Groups who try to sway an entire people without accepting a concomitant risk (and suicide as a tactic doesn't count... unless the target is of a military nature), people whose specific targets are the non-players (civilians in a war are different, one of the reasons I disagree with calling the struggle with bin Laden, et alia a war), that's terrorism.
And it's a thing to be eradicated, at its root if possible, but by its branches when they bear their bitter fruit.
Re: Ireland
Date: 2004-09-23 05:09 pm (UTC)They'd be less confused over here. Or maybe more so. British and Irish expats naturally socialize.
These aren't expats, they are American citizens.
But I thought the Brits had always insisted that they were engaged in law enforcement. A couple British friends of mine went through the roof over the War on Terror for exactly this reason--their government had been trying for years to deny any sort of military status to IRA fighters, insisting they were criminals pure and simple. Of course, using the army to suppress them does rather belie that...

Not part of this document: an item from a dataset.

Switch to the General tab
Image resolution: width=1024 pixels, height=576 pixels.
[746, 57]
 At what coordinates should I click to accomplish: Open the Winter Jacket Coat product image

I have friends who've served in N. Ireland. The British made a point that it was "law enforcement" but then passed laws which were meant to get around the way they were using the Army, and waging a war. A low key sort of thing.
The way they are doing/did it was such that all of the not obviously loyal were suspect, and made to feel second class citizens. Miscarriages of justice did nothing to prevent the perception. If they'd been serious about it being a police matter, the army wouldn't have been there, and cops would have done the heavy lifting.
On the other hand, as you point out, we've made terrorists legitmate soldiers (and then tried to fix it by creating, out of whole cloth, a new term, "unlawful combatants" which Geneva doesn't have, and by which we try to say Geneva doesn't apply. Having our cake, and eating it) which is a poor precedent.
The result is a host of secondary places, where the islamic portions of society weren't radical, and are now becoming so.